**SOURCE RECORDS:**
--------
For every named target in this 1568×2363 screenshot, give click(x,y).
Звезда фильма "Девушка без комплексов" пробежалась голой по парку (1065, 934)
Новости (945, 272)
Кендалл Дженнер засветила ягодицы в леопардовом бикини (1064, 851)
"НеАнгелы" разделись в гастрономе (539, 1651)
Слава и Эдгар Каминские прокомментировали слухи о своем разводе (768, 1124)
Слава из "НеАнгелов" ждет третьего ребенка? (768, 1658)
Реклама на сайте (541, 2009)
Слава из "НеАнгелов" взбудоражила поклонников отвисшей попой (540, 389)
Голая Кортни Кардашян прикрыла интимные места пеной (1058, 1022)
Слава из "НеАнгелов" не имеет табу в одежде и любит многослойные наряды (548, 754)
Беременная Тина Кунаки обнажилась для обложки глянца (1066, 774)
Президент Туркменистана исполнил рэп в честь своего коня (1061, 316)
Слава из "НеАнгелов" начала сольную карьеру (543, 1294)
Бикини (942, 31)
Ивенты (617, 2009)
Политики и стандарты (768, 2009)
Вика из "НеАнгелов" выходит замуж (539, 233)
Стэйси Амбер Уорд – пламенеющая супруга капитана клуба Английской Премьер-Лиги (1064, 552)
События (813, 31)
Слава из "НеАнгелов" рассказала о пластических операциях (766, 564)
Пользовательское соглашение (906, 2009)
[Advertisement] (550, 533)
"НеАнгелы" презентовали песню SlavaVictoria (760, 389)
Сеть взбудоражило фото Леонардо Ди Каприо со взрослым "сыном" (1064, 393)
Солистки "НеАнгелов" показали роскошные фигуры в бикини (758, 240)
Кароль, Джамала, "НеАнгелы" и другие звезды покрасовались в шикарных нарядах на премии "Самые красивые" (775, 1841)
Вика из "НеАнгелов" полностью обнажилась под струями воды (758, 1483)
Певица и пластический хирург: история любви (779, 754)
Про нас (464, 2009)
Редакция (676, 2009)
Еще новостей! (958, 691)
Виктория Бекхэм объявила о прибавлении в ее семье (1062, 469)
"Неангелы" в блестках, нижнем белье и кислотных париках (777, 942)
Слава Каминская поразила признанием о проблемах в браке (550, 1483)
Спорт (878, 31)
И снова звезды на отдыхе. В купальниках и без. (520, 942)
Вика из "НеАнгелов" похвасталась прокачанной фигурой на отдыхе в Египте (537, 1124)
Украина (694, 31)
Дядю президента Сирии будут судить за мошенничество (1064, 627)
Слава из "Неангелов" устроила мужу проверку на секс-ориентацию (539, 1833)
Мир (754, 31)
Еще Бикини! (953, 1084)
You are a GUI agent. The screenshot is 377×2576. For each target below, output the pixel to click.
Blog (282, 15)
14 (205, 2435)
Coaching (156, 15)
--------
**REQUIREMENT:** Give the data again, exactly as written.

**SOLUTION BELOW:**
For every named target in this 1568×2363 screenshot, give click(x,y).
Звезда фильма "Девушка без комплексов" пробежалась голой по парку (1065, 934)
Новости (945, 272)
Кендалл Дженнер засветила ягодицы в леопардовом бикини (1064, 851)
"НеАнгелы" разделись в гастрономе (539, 1651)
Слава и Эдгар Каминские прокомментировали слухи о своем разводе (768, 1124)
Слава из "НеАнгелов" ждет третьего ребенка? (768, 1658)
Реклама на сайте (541, 2009)
Слава из "НеАнгелов" взбудоражила поклонников отвисшей попой (540, 389)
Голая Кортни Кардашян прикрыла интимные места пеной (1058, 1022)
Слава из "НеАнгелов" не имеет табу в одежде и любит многослойные наряды (548, 754)
Беременная Тина Кунаки обнажилась для обложки глянца (1066, 774)
Президент Туркменистана исполнил рэп в честь своего коня (1061, 316)
Слава из "НеАнгелов" начала сольную карьеру (543, 1294)
Бикини (942, 31)
Ивенты (617, 2009)
Политики и стандарты (768, 2009)
Вика из "НеАнгелов" выходит замуж (539, 233)
Стэйси Амбер Уорд – пламенеющая супруга капитана клуба Английской Премьер-Лиги (1064, 552)
События (813, 31)
Слава из "НеАнгелов" рассказала о пластических операциях (766, 564)
Пользовательское соглашение (906, 2009)
[Advertisement] (550, 533)
"НеАнгелы" презентовали песню SlavaVictoria (760, 389)
Сеть взбудоражило фото Леонардо Ди Каприо со взрослым "сыном" (1064, 393)
Солистки "НеАнгелов" показали роскошные фигуры в бикини (758, 240)
Кароль, Джамала, "НеАнгелы" и другие звезды покрасовались в шикарных нарядах на премии "Самые красивые" (775, 1841)
Вика из "НеАнгелов" полностью обнажилась под струями воды (758, 1483)
Певица и пластический хирург: история любви (779, 754)
Про нас (464, 2009)
Редакция (676, 2009)
Еще новостей! (958, 691)
Виктория Бекхэм объявила о прибавлении в ее семье (1062, 469)
"Неангелы" в блестках, нижнем белье и кислотных париках (777, 942)
Слава Каминская поразила признанием о проблемах в браке (550, 1483)
Спорт (878, 31)
И снова звезды на отдыхе. В купальниках и без. (520, 942)
Вика из "НеАнгелов" похвасталась прокачанной фигурой на отдыхе в Египте (537, 1124)
Украина (694, 31)
Дядю президента Сирии будут судить за мошенничество (1064, 627)
Слава из "Неангелов" устроила мужу проверку на секс-ориентацию (539, 1833)
Мир (754, 31)
Еще Бикини! (953, 1084)
You are a GUI agent. The screenshot is 377×2576. For each target below, output the pixel to click.
Blog (282, 15)
14 (205, 2435)
Coaching (156, 15)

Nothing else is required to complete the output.